PROBLEMS:
1. List every distinct username that appears in a post header in the "What's your pleasure? 6/18/11" forum thread.
2. From the "What's your pleasure? 6/18/11" forum thread, copy word for word the passage from "## Andy M. (Jun" up to and including "Share a recipe?".

start DOCUMENT SECTION

# What's your pleasure? 6/18/11



## CraigC (Jun 18, 2011)

I'll be breaking in the new weber with Cuban style pork ribs. Assorted sweet peppers and Spanish style rice to go with.

Craig


----------



## Andy M. (Jun 18, 2011)

CraigC said:


> I'll be breaking in the new weber with Cuban style pork ribs. Assorted sweet peppers and Spanish style rice to go with.
> 
> Craig





What are Cuban style pork ribs?  Share a recipe?


----------



## roadfix (Jun 18, 2011)

I'm grilling a whole 10 pound bag of Costco frozen chicken wings for everyone later today.


----------



## CraigC (Jun 18, 2011)

Cuban Style refers to the marinade/rub paste. I juiced enough Seville oranges to yield about 3 cups of juice. I made a paste of 10 -15 good size garlic cloves, salt and cumin. Trimmed a slab of spare ribs to get a St. Louis cut and removed membrane. The trimmings will be used for green chili stew. Used a hand held, fixed blade mandolin to thinly slice 1/2 of a large Vidallia onion. Rubbed some of the paste on the under side of the slab, sprinkled some adobo, cumin and onions on then folded the slab in half with the rub , onion and spice in the center. Placed the folded slab in a 2 gallon plastic bag, rubbed paste on one side, spread onions on and seasoned with adobo and cumin. Flipped the bag and repeated on other side. The slab was nicely snug and settled length-wise in the bottom of the bag. Then the juice is poured over and around the ribs, the air is squeezed out and the bag is sealed. Marinate in the fridge for 6-8 hours, turning over each hour. Remove from marinade (reserving marinade) pat dry and let come to room temp. Set grill up for indirect grilling with drip pan. Cook indirectly until done. The reserved marinade is brought to a boil in a sauce pan, then reduced to a simmer until thickened like a syrup. Use as a glaze during the last hour of cooking. These ribs are not smoked.

The rub and marinade are the same as I use for Cuban pork roast. Call this an experiment. New grill, new rib recipe.

Craig


----------



## The OutDoor Chef (Jun 18, 2011)

end DOCUMENT SECTION
start DATA SECTION

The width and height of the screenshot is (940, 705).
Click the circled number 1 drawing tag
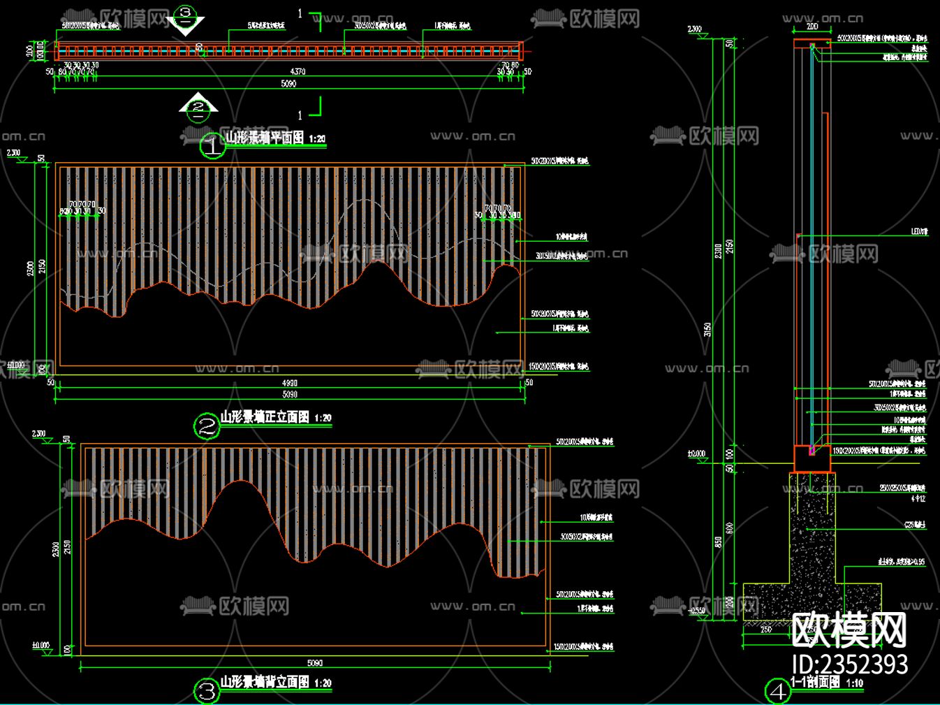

end DATA SECTION
start DATA SECTION

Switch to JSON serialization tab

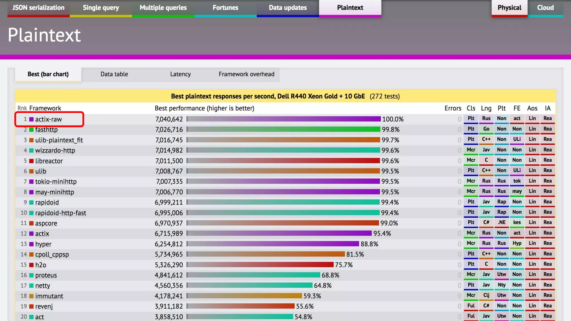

end DATA SECTION
start DATA SECTION

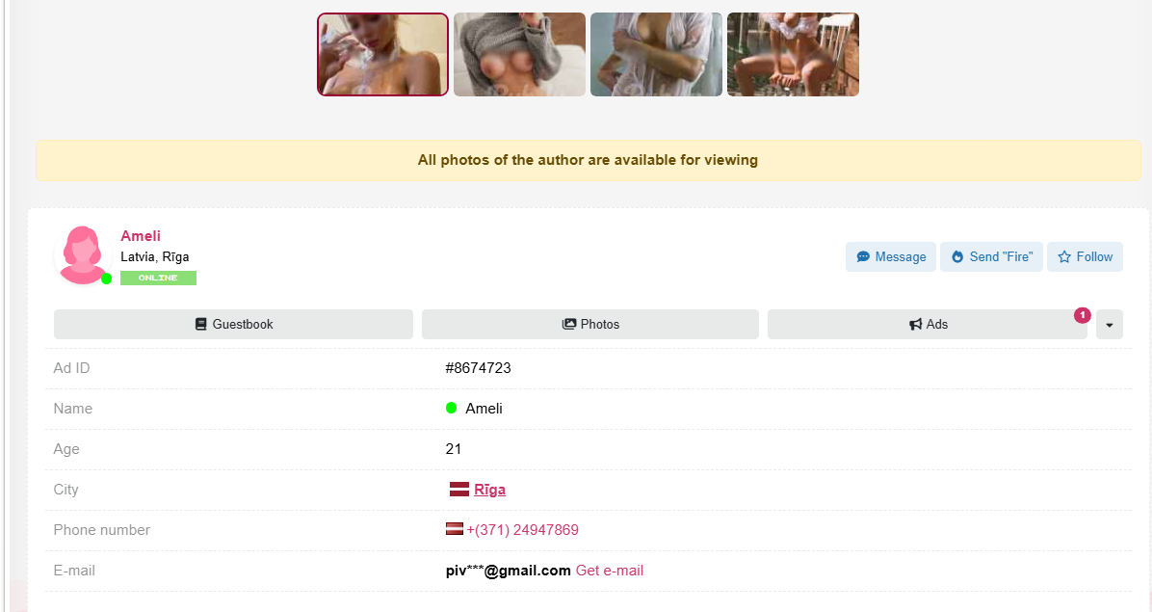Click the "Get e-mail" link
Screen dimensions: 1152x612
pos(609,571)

end DATA SECTION

RESULTS FOR EACH TASK:
1.
- CraigC
- Andy M.
- roadfix
- The OutDoor Chef

2.
## Andy M. (Jun 18, 2011)

CraigC said:


> I'll be breaking in the new weber with Cuban style pork ribs. Assorted sweet peppers and Spanish style rice to go with.
> 
> Craig





What are Cuban style pork ribs?  Share a recipe?